(MATERIAL FOR THIS EXERCISE)
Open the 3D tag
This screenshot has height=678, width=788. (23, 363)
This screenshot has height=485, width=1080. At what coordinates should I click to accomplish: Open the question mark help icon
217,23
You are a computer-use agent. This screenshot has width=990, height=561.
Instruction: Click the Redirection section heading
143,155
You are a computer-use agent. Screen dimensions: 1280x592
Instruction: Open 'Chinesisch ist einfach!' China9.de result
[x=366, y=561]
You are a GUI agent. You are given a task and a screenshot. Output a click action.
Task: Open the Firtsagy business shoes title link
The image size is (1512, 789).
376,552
(End MATERIAL FOR THIS EXERCISE)
(MATERIAL FOR THIS EXERCISE)
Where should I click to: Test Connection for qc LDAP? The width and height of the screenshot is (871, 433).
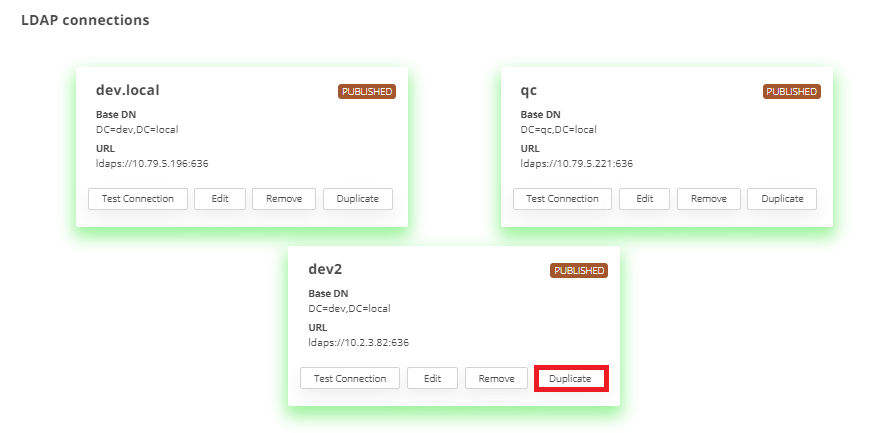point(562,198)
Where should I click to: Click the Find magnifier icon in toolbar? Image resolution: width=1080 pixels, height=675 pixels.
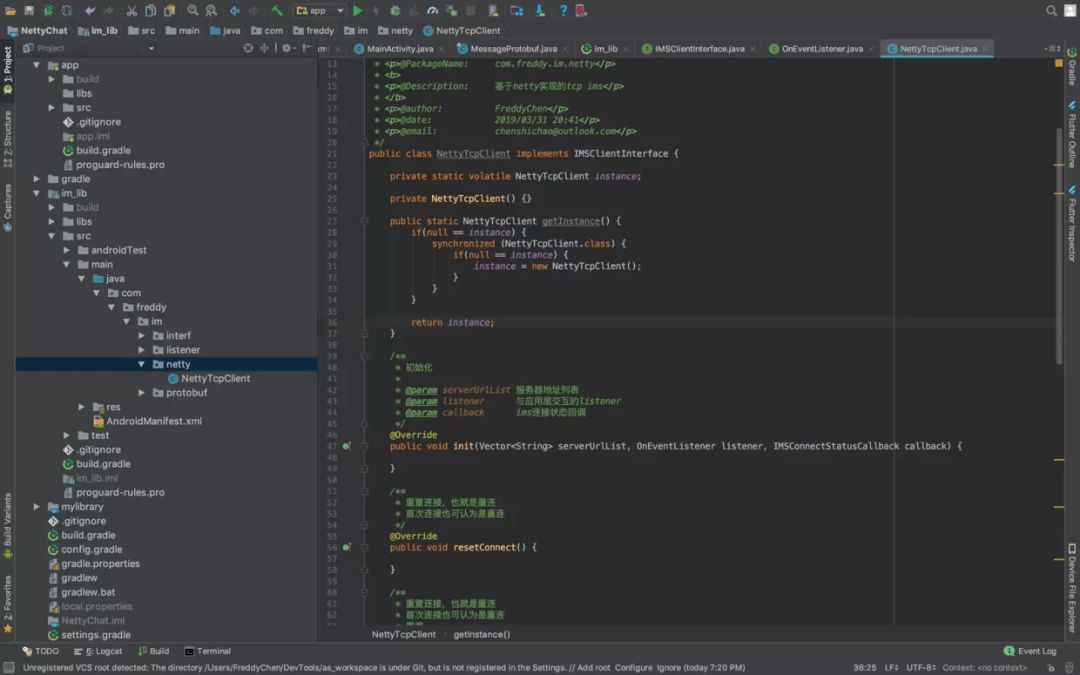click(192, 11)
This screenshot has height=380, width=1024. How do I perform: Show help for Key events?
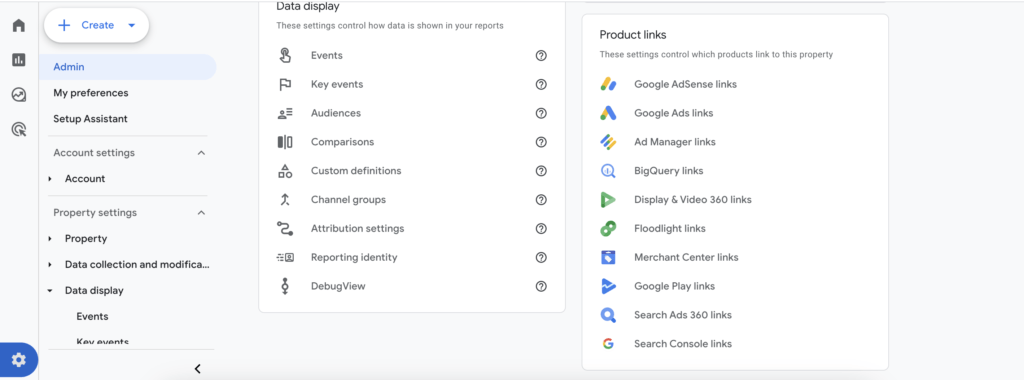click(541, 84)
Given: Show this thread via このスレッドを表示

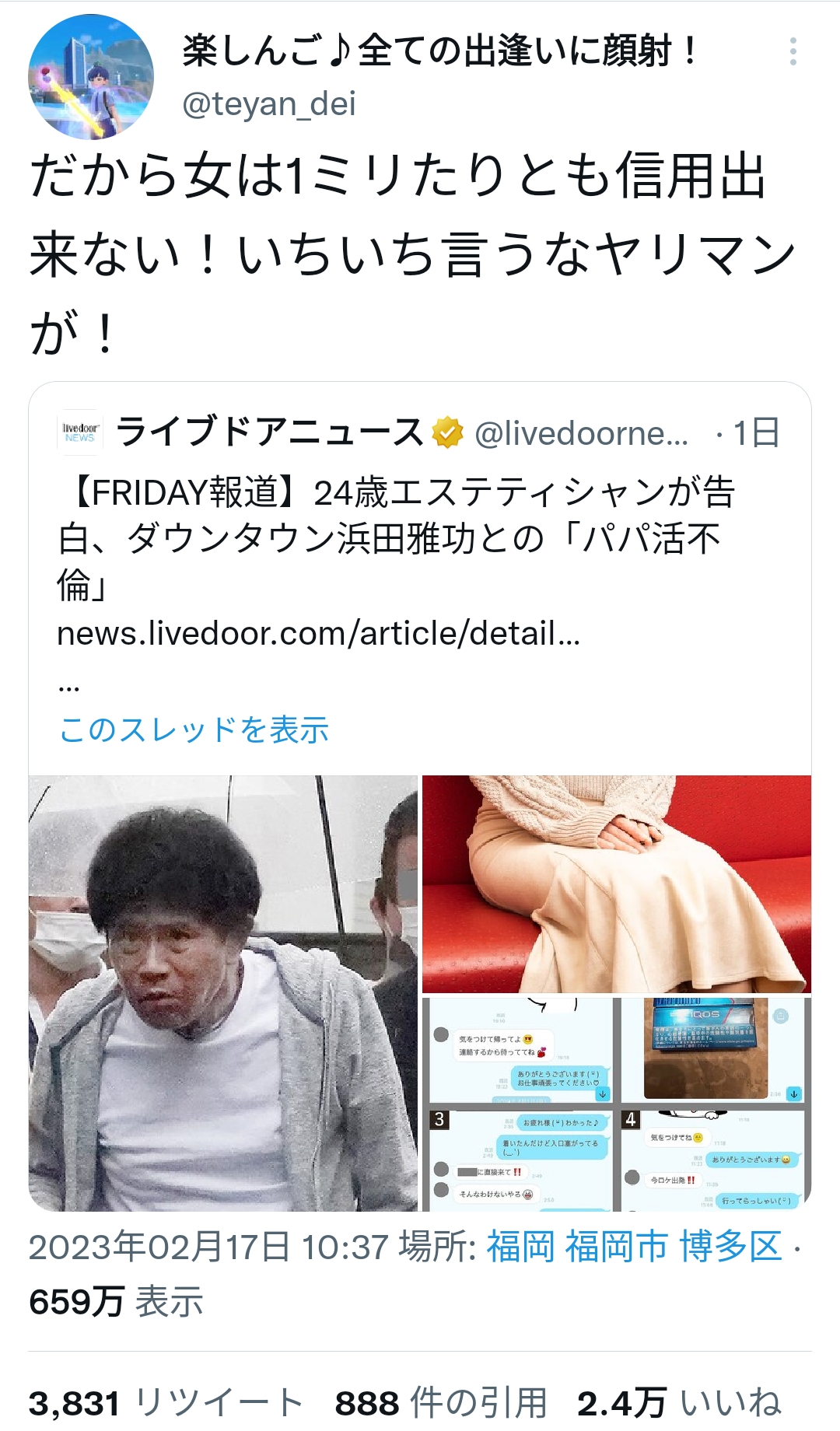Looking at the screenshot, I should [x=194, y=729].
(End MATERIAL FOR THIS EXERCISE)
▸ EXERCISE GOAL: Each line with "agent" in it must be identified and copied from the material.

▸ RESPONSE TO THIS EXERCISE:
You are a computer-use agent. This screenshot has width=990, height=561.
You are a computer-use agent. Screen dimensions: 1280x592
You are a GUI agent. You are given a task and a screenshot. Output a click action.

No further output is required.